A proposta metodológica para este trabalho constitui-se numa abordagem qualitativa da realidade, através de caminhos e instrumentais próprios. Para trabalhar o problema proposto, tornou-se fundamental conhecer a realidade da prática do cuidado desenvolvido pelas enfermeiras do local de estudos, as interferências das políticas de saúde para o setor, bem como a percepção das enfermeiras em relação à sua formação em nível de graduação, pós-graduação e educação continuada. Todos estes elementos forneceram dados para obtenção de um panorama abrangente do trabalho desenvolvido por estas profissionais e dos modelos de cuidado oferecidos à população.

Os sujeitos que fizeram parte da pesquisa foram as nove enfermeiras que atuavam na rede pública dos municípios que constituem a Quarta Colônia de Imigração Italiana: Dona Francisca, Faxinal do Soturno, Ivorá, Nova Palma, Pinhal Grande, São João do Polêsine e Silveira Martins, no período de março a agosto de 1999. Considerando-se a proposta de pesquisa, seus objetivos e questões, optou-se por utilizar-se a análise documental, a observação participante e a entrevista, técnicas importantes para fornecer os dados necessários para análise. A entrevista constituiu-se de questões abertas e fechadas, visando conhecer o pensamento das enfermeiras sobre o seu trabalho e a sua formação acadêmica. Foi gravada e transcrita literalmente após a sua realização. Os documentos analisados foram os Planos Municipais de Saúde e os Regimentos dos serviços de enfermagem de cada município estudado. Foram integrados estes três métodos de coleta, visando a convergência dos dados, através da triangulação de método, o que representa uma possibilidade de maior credibilidade da pesquisa qualitativa, proporcionando "uma base de convergência da verdade".3: 211

Na busca de interpretar os elementos encontrados nas diferentes formas de captação dos dados, foi utilizada a análise de conteúdo, que evidencia os significados manifestos e latentes. Esta análise foi constituída de três fases,4 conforme análise temática: a pré-análise, a exploração do material e o tratamento dos resultados obtidos e interpretação.

Em todas as etapas deste trabalho houve a preocupação com as questões éticas, levando em consideração a Resolução nº 196/96,5 sobre pesquisa envolvendo seres humanos. Para tanto, buscou-se o consentimento livre e esclarecido dos sujeitos da pesquisa, através da apresentação do projeto e assinatura de autorização para que fosse realizada a observação do trabalho e a entrevista com a enfermeira.

TAREFAS A REALIZAR -
**A.** Extraia do texto sobre a metodologia o trecho que vai de "Em todas as" até "com a enfermeira.".
**B.** Reescreva em forma de lista, mantendo os fatos principais, o parágrafo do texto sobre a metodologia que começa com "Os sujeitos que fizeram parte da pesquisa".
**C.** Dê continuidade ao texto sobre a metodologia a partir da última frase apresentada.

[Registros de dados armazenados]

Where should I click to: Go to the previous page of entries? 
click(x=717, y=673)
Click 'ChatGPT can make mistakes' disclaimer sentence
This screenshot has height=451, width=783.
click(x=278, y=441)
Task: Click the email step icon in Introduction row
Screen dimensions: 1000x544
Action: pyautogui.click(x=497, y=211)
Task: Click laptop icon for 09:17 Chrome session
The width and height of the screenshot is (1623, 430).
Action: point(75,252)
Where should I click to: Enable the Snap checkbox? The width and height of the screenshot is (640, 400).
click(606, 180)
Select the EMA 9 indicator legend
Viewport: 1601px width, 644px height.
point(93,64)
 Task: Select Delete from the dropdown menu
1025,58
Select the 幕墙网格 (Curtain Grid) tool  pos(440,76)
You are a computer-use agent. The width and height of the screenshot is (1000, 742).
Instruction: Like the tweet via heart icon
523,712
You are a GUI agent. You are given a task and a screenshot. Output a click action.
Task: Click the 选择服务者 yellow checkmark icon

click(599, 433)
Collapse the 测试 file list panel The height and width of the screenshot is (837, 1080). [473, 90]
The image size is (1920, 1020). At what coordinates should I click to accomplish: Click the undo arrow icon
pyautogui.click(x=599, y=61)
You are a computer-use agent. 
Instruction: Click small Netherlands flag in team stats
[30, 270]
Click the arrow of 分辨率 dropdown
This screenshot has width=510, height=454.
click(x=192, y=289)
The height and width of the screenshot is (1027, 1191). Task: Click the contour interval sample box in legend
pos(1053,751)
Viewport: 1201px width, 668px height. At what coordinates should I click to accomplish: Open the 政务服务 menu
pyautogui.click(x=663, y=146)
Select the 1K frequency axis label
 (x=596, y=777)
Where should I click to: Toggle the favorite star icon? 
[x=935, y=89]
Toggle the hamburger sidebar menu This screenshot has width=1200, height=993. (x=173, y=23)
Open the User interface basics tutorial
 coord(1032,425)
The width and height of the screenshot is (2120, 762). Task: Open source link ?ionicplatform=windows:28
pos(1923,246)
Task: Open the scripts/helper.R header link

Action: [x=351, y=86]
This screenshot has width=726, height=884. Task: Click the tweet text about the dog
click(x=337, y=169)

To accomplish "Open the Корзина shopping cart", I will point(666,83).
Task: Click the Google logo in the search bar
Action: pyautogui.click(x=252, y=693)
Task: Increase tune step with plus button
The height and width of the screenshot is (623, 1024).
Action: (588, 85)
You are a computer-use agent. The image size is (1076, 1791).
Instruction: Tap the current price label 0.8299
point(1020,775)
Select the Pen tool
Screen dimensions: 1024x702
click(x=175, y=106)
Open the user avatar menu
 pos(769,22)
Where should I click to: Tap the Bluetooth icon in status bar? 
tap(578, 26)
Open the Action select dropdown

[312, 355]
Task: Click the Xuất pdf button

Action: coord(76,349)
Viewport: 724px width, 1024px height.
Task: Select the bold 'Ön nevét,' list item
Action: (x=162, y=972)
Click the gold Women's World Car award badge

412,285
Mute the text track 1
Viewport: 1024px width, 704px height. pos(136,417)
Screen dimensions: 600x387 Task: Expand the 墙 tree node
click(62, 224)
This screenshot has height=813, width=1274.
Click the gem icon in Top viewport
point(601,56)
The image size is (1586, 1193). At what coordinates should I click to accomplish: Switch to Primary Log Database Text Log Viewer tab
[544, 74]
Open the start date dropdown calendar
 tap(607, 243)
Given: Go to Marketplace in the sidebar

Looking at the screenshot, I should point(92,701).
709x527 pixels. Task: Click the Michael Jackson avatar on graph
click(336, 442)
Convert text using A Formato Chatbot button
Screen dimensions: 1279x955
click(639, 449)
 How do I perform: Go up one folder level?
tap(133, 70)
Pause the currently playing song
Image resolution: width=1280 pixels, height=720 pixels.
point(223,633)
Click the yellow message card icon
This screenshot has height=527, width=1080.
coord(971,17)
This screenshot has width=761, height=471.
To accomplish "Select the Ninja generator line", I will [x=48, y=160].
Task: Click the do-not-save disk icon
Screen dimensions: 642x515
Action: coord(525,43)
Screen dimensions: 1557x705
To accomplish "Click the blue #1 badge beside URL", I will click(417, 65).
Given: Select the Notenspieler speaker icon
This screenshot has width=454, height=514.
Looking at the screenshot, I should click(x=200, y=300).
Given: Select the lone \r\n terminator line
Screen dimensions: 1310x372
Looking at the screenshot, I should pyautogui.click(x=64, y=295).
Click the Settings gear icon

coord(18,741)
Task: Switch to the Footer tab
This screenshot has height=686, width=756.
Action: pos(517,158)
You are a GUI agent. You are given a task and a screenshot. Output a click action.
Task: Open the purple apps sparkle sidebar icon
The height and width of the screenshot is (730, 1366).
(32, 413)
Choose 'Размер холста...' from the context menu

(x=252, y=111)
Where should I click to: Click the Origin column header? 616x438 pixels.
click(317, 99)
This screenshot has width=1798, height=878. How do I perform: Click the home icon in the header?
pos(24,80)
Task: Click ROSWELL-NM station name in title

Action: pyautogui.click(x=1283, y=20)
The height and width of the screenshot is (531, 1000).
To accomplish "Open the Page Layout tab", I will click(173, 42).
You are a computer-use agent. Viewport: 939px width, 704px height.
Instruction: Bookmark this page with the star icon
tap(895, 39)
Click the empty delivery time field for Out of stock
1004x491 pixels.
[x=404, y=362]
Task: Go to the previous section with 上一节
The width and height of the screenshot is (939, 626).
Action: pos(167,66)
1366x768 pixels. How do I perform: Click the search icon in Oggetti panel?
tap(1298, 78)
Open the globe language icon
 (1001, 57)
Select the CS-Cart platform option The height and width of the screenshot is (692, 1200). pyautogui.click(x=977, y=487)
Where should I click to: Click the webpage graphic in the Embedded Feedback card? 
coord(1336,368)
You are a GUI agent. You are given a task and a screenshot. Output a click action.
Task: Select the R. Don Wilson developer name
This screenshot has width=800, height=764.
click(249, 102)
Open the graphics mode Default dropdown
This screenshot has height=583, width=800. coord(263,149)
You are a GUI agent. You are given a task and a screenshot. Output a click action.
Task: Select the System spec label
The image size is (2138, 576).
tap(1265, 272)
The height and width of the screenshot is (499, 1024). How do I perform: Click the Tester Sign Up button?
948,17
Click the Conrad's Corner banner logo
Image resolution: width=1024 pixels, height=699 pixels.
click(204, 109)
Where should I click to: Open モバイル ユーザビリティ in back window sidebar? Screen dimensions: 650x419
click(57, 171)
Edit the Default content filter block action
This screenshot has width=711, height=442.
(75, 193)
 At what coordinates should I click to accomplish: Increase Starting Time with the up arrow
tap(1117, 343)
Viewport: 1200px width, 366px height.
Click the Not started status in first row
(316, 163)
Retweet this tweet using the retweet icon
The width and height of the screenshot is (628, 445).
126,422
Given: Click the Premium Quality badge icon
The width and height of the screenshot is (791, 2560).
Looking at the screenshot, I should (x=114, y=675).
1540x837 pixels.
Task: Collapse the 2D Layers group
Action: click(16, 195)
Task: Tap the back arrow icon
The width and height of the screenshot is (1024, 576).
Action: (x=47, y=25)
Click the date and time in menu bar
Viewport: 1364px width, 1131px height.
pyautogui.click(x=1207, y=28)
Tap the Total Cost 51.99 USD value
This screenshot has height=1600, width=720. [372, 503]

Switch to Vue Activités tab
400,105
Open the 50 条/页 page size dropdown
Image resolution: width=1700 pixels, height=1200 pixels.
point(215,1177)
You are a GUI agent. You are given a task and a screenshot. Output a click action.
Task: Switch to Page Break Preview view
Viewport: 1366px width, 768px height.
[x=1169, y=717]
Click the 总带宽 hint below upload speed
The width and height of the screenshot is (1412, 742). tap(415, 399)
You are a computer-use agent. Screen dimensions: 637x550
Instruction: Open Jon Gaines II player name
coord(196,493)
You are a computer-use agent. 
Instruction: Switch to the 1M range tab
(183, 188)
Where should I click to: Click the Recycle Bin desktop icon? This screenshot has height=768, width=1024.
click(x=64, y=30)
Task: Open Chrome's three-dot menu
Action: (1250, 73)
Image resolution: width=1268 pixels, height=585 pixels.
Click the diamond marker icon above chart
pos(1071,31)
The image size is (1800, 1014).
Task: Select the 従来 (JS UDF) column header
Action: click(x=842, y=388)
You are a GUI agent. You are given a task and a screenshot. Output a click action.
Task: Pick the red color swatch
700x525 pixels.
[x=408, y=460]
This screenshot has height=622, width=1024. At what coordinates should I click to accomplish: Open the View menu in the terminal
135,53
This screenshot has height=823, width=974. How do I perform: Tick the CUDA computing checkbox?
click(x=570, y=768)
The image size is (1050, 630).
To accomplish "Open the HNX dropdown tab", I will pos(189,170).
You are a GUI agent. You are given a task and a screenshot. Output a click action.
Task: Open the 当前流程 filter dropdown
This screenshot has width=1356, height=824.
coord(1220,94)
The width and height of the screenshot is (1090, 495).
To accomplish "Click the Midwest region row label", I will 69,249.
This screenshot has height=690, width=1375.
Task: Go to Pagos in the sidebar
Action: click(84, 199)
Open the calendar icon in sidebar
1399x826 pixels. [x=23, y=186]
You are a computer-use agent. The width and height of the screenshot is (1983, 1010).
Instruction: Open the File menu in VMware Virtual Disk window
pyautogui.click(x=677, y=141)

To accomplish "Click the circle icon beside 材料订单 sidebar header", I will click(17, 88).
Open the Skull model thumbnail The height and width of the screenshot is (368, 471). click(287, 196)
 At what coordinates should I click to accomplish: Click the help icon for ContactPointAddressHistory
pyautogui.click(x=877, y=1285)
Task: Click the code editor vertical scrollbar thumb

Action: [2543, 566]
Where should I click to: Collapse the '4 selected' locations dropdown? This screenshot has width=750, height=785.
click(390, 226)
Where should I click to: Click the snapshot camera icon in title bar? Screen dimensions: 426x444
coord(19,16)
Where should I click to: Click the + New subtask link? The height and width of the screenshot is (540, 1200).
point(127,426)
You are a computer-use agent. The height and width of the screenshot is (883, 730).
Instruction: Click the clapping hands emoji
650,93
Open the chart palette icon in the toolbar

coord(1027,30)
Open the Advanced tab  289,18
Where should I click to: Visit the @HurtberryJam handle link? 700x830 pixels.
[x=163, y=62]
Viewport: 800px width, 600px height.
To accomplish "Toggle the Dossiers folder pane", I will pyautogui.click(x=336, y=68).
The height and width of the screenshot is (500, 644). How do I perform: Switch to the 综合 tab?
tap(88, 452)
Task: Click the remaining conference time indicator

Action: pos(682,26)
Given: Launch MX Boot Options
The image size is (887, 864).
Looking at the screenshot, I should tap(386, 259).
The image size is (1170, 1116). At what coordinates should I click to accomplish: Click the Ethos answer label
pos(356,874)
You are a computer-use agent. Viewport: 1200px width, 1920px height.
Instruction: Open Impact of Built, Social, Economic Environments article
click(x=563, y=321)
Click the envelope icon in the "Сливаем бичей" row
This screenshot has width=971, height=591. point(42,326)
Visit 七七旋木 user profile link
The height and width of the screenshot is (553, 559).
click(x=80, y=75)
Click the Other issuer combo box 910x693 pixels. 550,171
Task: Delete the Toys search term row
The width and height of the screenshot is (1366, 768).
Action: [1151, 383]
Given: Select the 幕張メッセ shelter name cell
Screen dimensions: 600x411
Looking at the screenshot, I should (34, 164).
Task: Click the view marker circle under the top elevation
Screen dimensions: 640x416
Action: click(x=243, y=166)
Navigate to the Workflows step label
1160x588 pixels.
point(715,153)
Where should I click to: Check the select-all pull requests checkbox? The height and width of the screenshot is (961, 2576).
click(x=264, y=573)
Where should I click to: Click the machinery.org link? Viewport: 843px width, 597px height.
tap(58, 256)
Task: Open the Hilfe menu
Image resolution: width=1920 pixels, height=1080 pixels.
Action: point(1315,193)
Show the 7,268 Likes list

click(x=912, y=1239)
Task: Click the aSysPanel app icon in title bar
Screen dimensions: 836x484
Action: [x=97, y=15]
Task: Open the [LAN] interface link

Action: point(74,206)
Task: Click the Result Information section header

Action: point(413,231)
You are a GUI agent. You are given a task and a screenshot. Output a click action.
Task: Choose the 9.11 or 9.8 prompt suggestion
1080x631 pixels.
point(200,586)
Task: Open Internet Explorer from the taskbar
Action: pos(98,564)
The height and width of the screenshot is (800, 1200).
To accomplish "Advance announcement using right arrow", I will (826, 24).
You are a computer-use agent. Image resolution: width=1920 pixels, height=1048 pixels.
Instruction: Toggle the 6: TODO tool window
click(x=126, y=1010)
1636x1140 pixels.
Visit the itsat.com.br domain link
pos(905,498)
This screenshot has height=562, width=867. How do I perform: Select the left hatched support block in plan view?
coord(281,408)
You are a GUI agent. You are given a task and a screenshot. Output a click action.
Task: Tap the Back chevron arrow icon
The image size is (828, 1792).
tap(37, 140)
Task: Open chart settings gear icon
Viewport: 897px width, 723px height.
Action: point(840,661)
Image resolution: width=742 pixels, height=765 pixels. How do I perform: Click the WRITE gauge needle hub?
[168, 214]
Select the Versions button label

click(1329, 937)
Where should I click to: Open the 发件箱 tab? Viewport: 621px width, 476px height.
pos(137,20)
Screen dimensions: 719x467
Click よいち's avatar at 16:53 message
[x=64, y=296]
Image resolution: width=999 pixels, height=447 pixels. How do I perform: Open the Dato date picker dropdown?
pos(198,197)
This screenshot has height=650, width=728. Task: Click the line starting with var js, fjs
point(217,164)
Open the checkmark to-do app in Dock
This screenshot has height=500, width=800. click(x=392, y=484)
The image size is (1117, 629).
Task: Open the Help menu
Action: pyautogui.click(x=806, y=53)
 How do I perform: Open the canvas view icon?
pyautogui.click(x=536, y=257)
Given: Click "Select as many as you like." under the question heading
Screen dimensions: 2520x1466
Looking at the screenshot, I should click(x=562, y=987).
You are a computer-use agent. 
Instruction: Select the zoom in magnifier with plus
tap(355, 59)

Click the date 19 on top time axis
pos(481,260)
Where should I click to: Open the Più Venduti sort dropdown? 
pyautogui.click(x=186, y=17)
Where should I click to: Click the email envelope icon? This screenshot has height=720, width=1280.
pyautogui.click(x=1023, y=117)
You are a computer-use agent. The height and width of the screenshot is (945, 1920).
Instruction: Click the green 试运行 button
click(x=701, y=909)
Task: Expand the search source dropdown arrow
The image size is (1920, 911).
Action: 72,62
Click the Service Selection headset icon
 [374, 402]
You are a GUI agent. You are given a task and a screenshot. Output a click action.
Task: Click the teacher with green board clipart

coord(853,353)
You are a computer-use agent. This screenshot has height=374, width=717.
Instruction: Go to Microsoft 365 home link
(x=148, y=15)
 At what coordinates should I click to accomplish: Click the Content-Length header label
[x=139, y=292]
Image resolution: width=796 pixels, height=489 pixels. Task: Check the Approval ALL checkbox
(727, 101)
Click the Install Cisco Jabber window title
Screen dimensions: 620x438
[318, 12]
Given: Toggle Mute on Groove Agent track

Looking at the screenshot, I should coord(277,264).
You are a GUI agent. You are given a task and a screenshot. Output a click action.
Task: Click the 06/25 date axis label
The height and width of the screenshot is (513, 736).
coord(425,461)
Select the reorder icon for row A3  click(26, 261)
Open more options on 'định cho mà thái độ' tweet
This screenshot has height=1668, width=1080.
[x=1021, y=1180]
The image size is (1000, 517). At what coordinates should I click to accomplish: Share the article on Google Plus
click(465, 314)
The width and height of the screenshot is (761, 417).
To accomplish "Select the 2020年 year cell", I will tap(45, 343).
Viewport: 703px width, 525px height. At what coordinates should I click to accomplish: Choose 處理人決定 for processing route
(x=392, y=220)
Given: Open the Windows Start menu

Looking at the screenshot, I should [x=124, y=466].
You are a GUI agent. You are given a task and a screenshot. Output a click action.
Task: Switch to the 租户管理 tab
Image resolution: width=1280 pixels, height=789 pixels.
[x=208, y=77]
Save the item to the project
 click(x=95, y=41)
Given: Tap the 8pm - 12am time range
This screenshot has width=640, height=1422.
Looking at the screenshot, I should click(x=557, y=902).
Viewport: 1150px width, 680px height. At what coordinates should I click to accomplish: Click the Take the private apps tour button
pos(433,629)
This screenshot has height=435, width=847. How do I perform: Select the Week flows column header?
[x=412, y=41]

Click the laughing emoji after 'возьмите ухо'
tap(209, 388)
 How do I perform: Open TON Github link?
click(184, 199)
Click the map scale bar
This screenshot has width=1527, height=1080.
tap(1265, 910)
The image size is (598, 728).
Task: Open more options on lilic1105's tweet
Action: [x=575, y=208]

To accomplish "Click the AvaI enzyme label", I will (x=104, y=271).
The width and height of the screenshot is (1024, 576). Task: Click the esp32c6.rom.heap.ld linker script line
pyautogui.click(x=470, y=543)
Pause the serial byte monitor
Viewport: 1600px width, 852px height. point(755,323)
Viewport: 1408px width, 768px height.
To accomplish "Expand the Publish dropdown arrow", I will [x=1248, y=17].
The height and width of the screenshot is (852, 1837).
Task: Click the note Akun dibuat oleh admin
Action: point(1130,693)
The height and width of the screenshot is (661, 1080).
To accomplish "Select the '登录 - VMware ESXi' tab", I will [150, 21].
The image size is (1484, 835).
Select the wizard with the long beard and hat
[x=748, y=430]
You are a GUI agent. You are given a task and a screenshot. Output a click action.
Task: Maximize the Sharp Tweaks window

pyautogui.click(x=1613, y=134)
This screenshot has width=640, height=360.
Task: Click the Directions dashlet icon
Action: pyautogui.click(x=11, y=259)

RESULTADOS POR TAREFA -
**A.**
Em todas as etapas deste trabalho houve a preocupação com as questões éticas, levando em consideração a Resolução nº 196/96,5 sobre pesquisa envolvendo seres humanos. Para tanto, buscou-se o consentimento livre e esclarecido dos sujeitos da pesquisa, através da apresentação do projeto e assinatura de autorização para que fosse realizada a observação do trabalho e a entrevista com a enfermeira.

**B.**
- Sujeitos: as nove enfermeiras da rede pública dos municípios da Quarta Colônia de Imigração Italiana (Dona Francisca, Faxinal do Soturno, Ivorá, Nova Palma, Pinhal Grande, São João do Polêsine e Silveira Martins), de março a agosto de 1999.
- Técnicas de coleta: análise documental, observação participante e entrevista.
- Entrevista: questões abertas e fechadas sobre o pensamento das enfermeiras acerca do seu trabalho e da sua formação acadêmica, gravada e transcrita literalmente depois de realizada.
- Documentos analisados: os Planos Municipais de Saúde e os Regimentos dos serviços de enfermagem de cada município.
- Triangulação de método: os três métodos foram integrados para a convergência dos dados, o que pode dar maior credibilidade à pesquisa qualitativa.

**C.**
RESULTADOS

A abrangência do estudo foi delimitada aos sete municípios que constituem a Quarta Colônia de Imigração Italiana. Estes municípios, originalmente pertencentes à Colônia de Silveira Martins, são histórica, geográfica, social, cultural e economicamente tidos como rurais. Sua população, direta ou indiretamente, sobrevive dos produtos originários da terra e tem as características sociológicas e culturais atribuídas às comunidades rurais: a relação direta com a natureza e a relação estreita entre os seus membros. Estes municípios, além de possuírem características sociológicas rurais, têm um comportamento assemelhado ao rural, embora juridicamente sejam considerados urbanos.6 Além desta caracterização, esta população apresenta outro elemento de fundamental importância: o caráter familiar da produção, não só na maneira como é organizado o processo de trabalho, mas nos processos de transferência hereditária e sucessão profissional.

Através de movimentos locais, os antigos núcleos de imigrantes iniciaram processos de emancipação, que se deram a partir de 1959, com a criação do município de Faxinal do Soturno; 1960, Nova Palma; 1965, Dona Francisca; 1987, Silveira Martins; 1988, Ivorá; 1992, São João do Polêsine e Pinhal Grande. Nos últimos anos há um crescente movimento na perspectiva do desenvolvimento desta região. Alguns moradores, administrações municipais e estadual, bem como setores das universidades locais, dentre elas a Universidade Federal de Santa Maria (UFSM), preocupados em criar alternativas de crescimento das potencialidades locais, têm se voltado para a elaboração de projetos que visam ao resgate do patrimônio histórico-cultural da antiga colônia, bem como a busca de alternativas que viabilizem a melhoria das condições de vida e de trabalho dos moradores destes municípios.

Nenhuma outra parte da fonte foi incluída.